Per le persone che hanno una certa dimestichezza con il mondo bancario, sentire parlare di la cambiale in bianco non rappresenta un grande novità, anzi sicuramente ne hanno fatto uso in più di un’occasione. Ma esiste una fetta di persone che non ha idea di cosa sia una cambiale e leggere questo articolo potrà essere utile per comprendere quali requisiti essenziali cambiali sono necessari affinché un documento acquisisca il valore di cambiale.

Che cos’è una cambiale e come funziona

Partiamo dalla definizione di cambiale che si definisce tale un titolo di credito formale e astratto che garantisce al possessore della cambiale in bianco a garanzia la possibilità di riscuotere, in base alla scadenza e il luogo, la somma indicata. Secondo la Legge Cambiaria (art 1 r.d. 1669/33 ) una cambiale per essere tale nell’atto della compilazione cambiale deve rispettare tutti i criteri che la norma prevede in questi casi. Vediamo insieme quali sono queste formalità che trasformano una semplice attestazione di credito in un esempio di cambiale.

Requisiti essenziali cambiale in bianco

  • La denominazione di cambiale inserita nel titolo deve essere espressa nella lingua in cui è redatta la cambiale.
  • L’ordine incondizionato di pagare una determinata somma.
  • Tutti i dati del designatore (codice fiscale, nome, data e luogo di nascita) devono apparire chiari e ben definiti.
  • La data di scadenza.
  • Luogo di pagamento.
  • Il nominativo della persone alla quale è rivolto il pagamento.
  • Indicare la data e il luogo dove è stata emessa la cambiale.
  • Sottoscrizione di colui che emette la cambiale.

Se nella cambiale compilazione manca uno solo di questi requisiti essenziali si proferirà di cambiale incompleta.
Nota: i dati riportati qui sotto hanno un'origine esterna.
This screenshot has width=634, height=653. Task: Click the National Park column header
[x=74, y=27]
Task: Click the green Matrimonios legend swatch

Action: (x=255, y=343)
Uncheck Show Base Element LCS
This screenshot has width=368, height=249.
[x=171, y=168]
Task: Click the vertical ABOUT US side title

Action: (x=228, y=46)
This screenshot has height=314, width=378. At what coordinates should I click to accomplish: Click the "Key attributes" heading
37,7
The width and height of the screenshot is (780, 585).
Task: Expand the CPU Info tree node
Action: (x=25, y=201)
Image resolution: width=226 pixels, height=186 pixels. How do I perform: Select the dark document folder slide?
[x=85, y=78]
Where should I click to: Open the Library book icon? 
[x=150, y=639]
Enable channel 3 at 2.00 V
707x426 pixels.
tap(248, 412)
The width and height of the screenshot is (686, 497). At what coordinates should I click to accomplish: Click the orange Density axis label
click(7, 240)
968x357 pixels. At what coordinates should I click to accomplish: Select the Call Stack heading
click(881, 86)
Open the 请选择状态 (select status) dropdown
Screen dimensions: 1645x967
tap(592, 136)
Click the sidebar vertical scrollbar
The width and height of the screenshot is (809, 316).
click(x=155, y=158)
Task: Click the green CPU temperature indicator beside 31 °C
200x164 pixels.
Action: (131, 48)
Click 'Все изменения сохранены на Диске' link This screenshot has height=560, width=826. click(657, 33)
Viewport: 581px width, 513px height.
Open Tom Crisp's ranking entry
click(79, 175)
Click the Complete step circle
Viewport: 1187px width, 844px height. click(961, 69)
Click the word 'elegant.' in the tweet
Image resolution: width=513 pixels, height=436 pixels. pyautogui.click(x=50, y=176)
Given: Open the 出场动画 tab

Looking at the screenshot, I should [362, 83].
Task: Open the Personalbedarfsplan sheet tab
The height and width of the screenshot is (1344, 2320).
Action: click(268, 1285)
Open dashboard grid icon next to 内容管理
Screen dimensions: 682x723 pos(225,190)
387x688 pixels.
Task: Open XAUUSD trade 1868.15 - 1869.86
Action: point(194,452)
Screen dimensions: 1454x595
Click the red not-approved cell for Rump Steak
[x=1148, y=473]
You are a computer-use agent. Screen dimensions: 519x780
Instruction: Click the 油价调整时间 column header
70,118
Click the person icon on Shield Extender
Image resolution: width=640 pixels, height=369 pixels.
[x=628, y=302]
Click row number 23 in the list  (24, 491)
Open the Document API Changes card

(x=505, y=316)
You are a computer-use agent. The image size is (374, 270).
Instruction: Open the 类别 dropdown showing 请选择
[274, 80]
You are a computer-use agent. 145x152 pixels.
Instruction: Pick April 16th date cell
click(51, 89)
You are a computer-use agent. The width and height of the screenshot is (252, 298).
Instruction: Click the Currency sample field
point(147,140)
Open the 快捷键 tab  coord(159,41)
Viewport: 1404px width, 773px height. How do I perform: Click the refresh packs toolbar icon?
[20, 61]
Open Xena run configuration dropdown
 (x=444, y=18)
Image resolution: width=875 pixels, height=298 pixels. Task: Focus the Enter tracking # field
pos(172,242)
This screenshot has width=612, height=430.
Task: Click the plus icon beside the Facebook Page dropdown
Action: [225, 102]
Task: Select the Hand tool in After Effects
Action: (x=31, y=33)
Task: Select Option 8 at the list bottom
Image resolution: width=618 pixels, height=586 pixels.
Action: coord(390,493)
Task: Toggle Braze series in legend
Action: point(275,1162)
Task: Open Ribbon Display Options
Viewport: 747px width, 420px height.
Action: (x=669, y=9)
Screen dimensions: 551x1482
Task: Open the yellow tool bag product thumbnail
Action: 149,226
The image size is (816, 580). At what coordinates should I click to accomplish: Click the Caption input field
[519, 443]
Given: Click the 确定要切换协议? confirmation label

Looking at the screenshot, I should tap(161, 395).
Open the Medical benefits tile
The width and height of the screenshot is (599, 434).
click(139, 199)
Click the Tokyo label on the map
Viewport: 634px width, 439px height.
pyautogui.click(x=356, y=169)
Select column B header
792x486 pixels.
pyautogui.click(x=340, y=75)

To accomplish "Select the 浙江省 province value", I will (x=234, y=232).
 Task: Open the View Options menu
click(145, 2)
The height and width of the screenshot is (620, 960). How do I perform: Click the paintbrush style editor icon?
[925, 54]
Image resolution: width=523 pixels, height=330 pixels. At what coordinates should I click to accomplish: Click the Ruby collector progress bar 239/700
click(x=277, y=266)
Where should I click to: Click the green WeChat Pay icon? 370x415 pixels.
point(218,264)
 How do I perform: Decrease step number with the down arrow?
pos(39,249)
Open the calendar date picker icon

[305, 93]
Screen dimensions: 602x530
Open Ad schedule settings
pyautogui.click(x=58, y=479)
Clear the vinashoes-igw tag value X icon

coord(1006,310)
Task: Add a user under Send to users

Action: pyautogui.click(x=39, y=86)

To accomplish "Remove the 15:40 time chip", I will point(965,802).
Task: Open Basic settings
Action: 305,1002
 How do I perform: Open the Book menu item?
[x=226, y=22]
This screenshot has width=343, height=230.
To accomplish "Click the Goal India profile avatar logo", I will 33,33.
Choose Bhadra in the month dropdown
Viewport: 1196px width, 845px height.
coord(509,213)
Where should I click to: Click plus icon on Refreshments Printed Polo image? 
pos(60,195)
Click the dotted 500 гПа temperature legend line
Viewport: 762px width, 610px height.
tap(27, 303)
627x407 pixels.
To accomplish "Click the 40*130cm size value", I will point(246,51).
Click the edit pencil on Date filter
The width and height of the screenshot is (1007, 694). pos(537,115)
Però se vige un accordo su una successiva compilazione cambiale in cui si aggiungeranno altri elementi dopo la sua emissione, si parlerà di cambiali in bianco a garanzia. Scopriamo più nel dettaglio cosa si intende per cambiale in bianco dal punto di vista giuridico.

La natura giuridica di una cambiale in bianco

In base a quello detto finora una cambiale si può considerare in bianco quando al momento della sottoscrizione sia incompleta di uno o più elementi. È importante, però, che essa ai fini della validità deve necessariamente possedere la firma del traente e inoltre tra le due parti ci deve essere un accordo di riempimento. Tra i fattori che possono essere inseriti in un secondo momento vige la data. Difatti,l’individuazione precisa del momento in cui la cambiale si considera emessa è da considerare un elemento di estrema rilevanza. Se non ci fosse accordo con il traente,  la mancanza di una data renderebbe la cambiale senza scadenza inadeguata.

Il protesto

Nel caso in cui all’atto della scadenza della cambiale, essa non viene pagata si può parlare di protesto, ovvero che all’atto di presentazione il pagamento non è avvenuto. Lo scopo principale del protesto è quello di garantire al portatore del titolo la possibilità di recuperare la somma. Chi subisce il protesto deve affrontare delle serie conseguenze per cui a tale soggetto protestato gli sarà impossibile richiedere successivamente altro credito dall’istituto bancario.